On n'arrête pas le progrès et pourtant, en France, au 21è siècle, le froid tue chaque année. Six personnes sont déjà "mortes de froid" en à peine 3 jours. Pourquoi ? Comment ? Quelles sont les populations à risques ? Voici quelques explications sur les ravages causés par le climat hivernal.

Manque de places dans les hébergements d'urgence, conditions d'accueil qui ne conviennent pas aux sans-logis (refus des animaux, dortoirs,etc.), trois jours seulement après l'arrivée du froid sur notre territoire, six sans-abris ont perdu la vie. Si trois d'entre eux sont décédés "immédiatement" en raison de la brutalité du changement de températures, les autres auraient été brûlés en voulant réchauffer le squat qui leur servait de refuge. 

Comment meurt-on de foid? 

Comment meurt-on de froid ? Les médecins expliquent que l'état d'hypothermie, qui intervient à partir de la baisse de température du corps à 35°, est dû au ralentissement progressif du corps, celui-ci ne distribuant l'oxygène du sang qu'aux organes vitaux. Le cœur et le cerveau ralentissent, le corps s'endort et ne se réveille plus. Pour autant, l'angoisse extrême générée par les conditions de mort imminente ne permettent pas de qualifier cette dernière d'"immédiate" ou de "douce". 

Certaines populations présentent des risques accrus d'hypothermie lorsque les températures chutent. Les diabétiques par exemple risquent des hypoglycémies plus graves en raison de la mobilisation du corps pour lutter contre le froid. Les personnes cardiaques ou souffrant de maladies respiratoires présentent également des risques plus élevés d'hypothermie. Les jeunes enfants, incapables de réguler seuls leur température, sont à surveiller de près et bien sûr, les personnes âgées. Enfin, évidemment, est-il besoin de le préciser, les sans-logis représentent la principale population menacée par les grands froids.

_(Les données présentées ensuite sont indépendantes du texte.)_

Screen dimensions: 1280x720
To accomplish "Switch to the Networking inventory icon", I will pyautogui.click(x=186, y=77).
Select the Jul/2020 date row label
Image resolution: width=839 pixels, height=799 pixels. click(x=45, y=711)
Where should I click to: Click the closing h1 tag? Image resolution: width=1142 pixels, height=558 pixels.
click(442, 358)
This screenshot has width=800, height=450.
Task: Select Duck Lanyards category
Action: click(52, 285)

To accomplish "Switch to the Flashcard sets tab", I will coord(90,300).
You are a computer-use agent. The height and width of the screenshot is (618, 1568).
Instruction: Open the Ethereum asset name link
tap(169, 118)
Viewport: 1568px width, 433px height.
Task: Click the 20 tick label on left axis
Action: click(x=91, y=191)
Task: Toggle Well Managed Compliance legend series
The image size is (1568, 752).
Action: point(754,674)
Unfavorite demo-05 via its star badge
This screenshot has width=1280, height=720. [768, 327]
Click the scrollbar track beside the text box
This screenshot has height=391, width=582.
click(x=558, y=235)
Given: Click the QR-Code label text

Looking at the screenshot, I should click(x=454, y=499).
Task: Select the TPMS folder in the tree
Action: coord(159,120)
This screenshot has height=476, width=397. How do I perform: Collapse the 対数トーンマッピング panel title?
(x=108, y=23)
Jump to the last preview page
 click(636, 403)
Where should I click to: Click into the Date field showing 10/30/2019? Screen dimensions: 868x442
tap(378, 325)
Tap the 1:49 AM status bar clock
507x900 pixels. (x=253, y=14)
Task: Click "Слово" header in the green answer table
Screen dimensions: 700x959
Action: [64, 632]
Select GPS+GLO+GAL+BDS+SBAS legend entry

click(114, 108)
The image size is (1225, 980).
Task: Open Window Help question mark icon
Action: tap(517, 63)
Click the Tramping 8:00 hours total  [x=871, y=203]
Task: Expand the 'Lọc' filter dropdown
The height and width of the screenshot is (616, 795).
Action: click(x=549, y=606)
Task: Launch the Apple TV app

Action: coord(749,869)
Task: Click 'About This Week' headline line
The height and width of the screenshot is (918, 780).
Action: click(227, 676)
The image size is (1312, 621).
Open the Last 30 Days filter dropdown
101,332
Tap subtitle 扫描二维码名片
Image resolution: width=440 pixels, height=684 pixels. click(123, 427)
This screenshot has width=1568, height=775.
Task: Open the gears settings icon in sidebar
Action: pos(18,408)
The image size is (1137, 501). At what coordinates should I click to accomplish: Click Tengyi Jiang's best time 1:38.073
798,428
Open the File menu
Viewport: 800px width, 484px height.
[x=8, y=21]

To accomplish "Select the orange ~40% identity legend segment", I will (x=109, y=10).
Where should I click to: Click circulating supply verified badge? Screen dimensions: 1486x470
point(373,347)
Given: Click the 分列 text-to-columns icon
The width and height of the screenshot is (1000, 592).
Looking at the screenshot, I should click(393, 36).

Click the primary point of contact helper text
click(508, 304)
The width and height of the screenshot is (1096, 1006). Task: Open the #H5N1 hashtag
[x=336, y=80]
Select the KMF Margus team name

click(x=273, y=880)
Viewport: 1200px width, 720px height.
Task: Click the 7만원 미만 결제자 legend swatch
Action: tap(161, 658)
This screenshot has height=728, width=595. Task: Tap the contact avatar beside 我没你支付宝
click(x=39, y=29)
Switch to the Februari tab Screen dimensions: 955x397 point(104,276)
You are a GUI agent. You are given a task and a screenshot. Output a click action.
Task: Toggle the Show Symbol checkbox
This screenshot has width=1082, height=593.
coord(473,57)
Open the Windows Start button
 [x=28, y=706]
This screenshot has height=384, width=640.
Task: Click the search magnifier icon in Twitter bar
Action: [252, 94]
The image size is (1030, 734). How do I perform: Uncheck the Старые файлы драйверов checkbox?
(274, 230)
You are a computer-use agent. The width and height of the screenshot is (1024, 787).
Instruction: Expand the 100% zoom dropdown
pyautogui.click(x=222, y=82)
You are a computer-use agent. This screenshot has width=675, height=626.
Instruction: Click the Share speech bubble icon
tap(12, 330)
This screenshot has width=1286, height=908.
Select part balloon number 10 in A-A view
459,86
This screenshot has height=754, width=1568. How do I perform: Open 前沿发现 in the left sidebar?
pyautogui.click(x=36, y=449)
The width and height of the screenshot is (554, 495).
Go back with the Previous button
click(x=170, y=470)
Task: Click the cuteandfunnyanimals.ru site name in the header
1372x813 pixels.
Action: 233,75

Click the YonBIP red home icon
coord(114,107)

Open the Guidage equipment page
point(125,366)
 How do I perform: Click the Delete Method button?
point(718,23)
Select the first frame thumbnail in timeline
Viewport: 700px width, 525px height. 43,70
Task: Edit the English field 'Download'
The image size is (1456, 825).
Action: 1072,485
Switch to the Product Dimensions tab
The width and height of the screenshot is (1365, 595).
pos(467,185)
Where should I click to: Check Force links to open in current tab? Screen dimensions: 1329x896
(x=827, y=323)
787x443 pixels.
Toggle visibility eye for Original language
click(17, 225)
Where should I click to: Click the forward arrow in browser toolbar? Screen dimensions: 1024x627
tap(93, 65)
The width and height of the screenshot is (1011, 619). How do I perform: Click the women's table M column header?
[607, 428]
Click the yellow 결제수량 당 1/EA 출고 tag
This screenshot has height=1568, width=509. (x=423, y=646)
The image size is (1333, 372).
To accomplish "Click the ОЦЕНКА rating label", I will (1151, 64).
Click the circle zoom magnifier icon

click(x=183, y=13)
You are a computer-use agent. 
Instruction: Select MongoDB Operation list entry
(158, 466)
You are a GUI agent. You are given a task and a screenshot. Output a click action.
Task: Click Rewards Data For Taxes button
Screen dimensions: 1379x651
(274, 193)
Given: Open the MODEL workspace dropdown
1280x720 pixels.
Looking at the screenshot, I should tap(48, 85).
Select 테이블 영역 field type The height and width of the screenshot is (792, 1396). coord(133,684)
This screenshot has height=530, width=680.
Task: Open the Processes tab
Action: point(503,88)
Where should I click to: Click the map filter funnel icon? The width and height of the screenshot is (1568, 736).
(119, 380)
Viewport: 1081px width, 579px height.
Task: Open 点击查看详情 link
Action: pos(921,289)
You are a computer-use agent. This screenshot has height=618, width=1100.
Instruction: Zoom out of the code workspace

Pour reconnaître une hypothermie, il y a des signes qui ne trompent pas. Tout d'abord, le corps est parcouru de frissons parce qu'il mobilise ses "réserves" d'énergie pour lutter contre la baisse de température. Viennent ensuite les engelures (extrémités des doigts et orteils qui bleuissent), dues au fait que le sang se concentre sur les organes vitaux (cœur, poumons, cerveau). La température corporelle baisse alors progressivement, comme pour provoquer un état d'hibernation. Lorsqu'elle descend en-dessous de 35°, le décès est proche. 

Voilà donc comment en 2015, on peut encore mourir de froid en France.